To do:
Rewrite the rows from the line with "Given: Open the Loads tab with outlet icon" to the line with "[x=252, y=237]", changing "swatch" to "sample" and keeping everything else the same. Leave the pictures out of your answer.

— Begin Provided material —

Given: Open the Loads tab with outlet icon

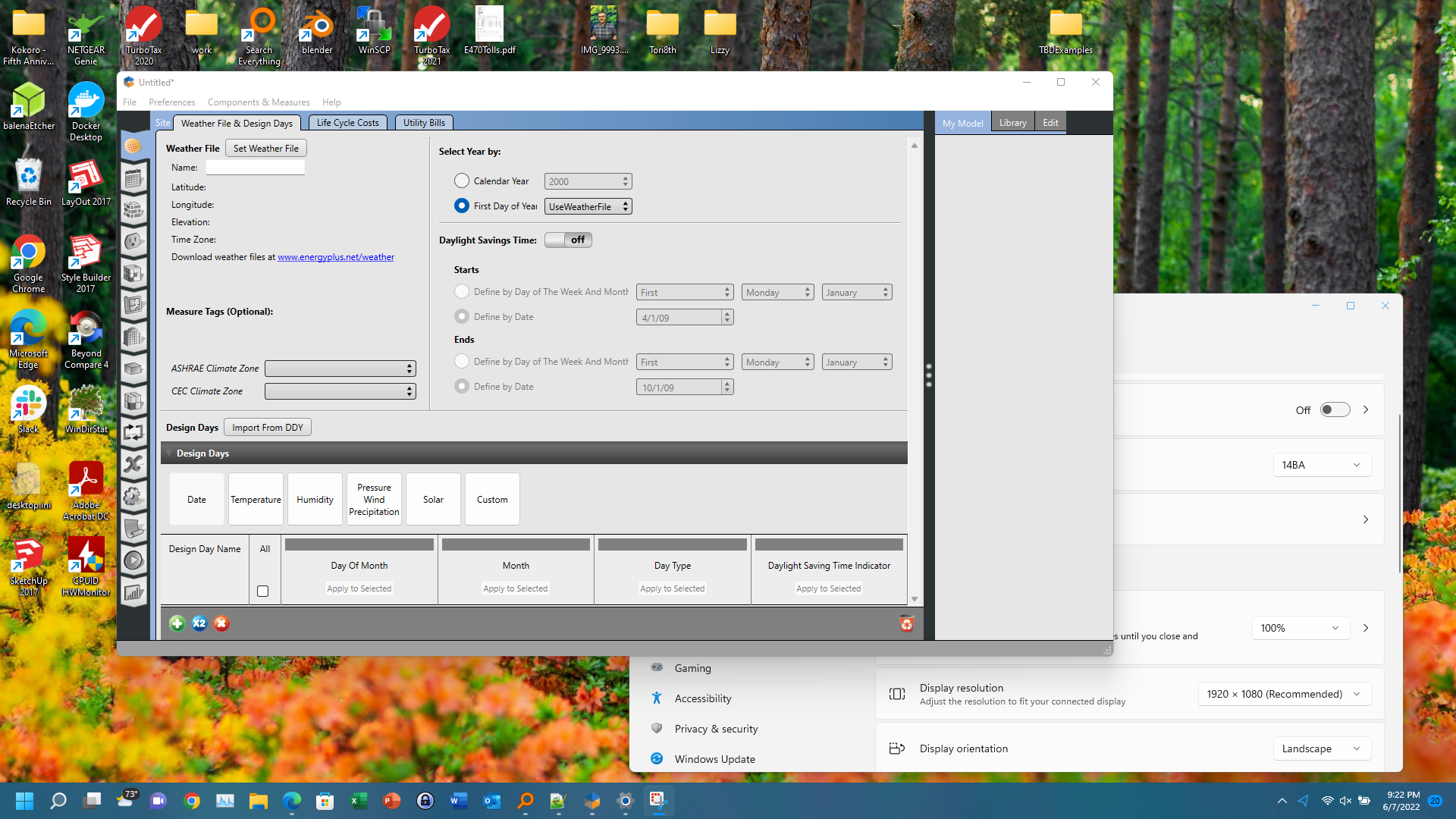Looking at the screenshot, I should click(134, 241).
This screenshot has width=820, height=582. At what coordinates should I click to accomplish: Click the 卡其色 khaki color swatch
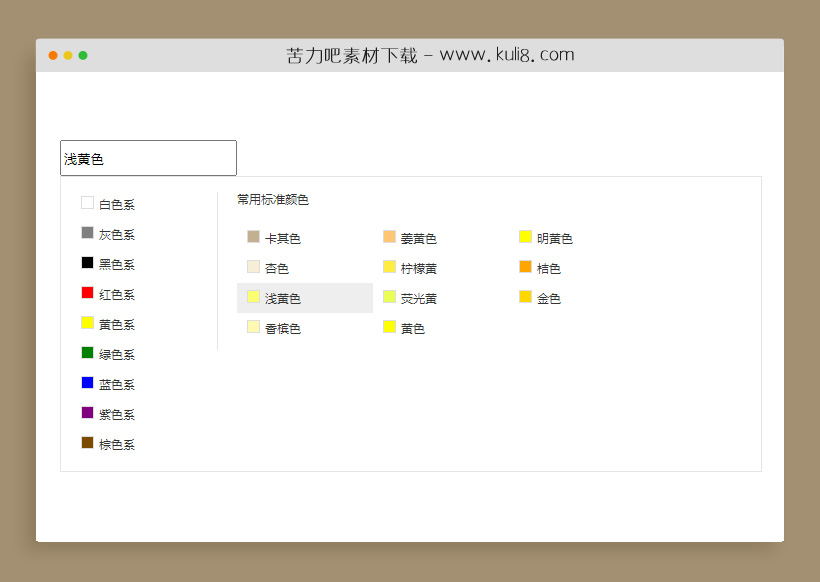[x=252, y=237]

— End Provided material —
— Begin Provided material —

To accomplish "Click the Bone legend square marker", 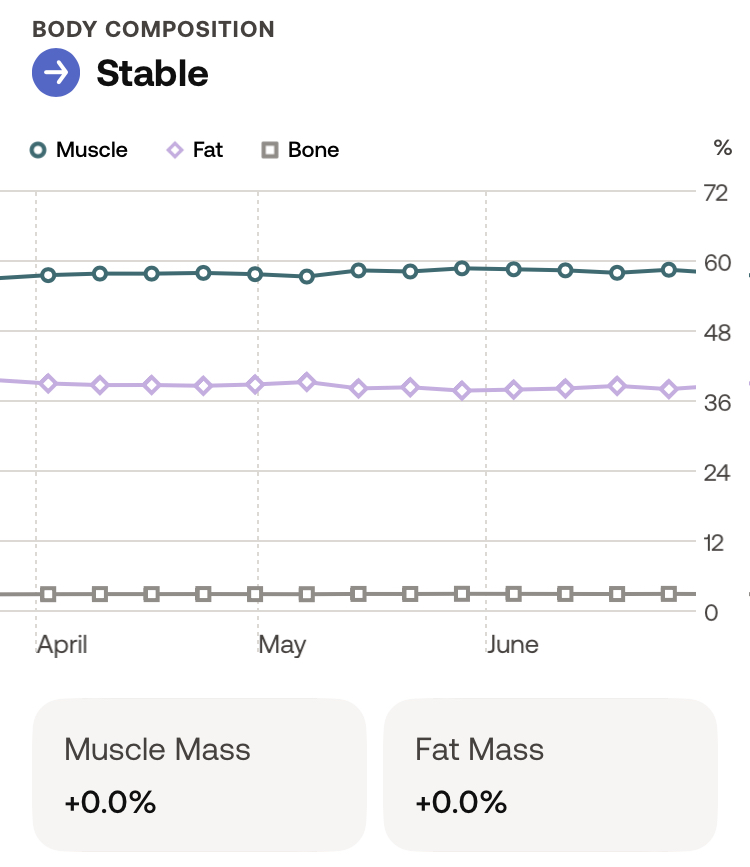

— End Provided material —

Response:
Given: Open the Loads tab with outlet icon

Looking at the screenshot, I should click(134, 241).
This screenshot has width=820, height=582. At what coordinates should I click to accomplish: Click the 卡其色 khaki color sample
[x=252, y=237]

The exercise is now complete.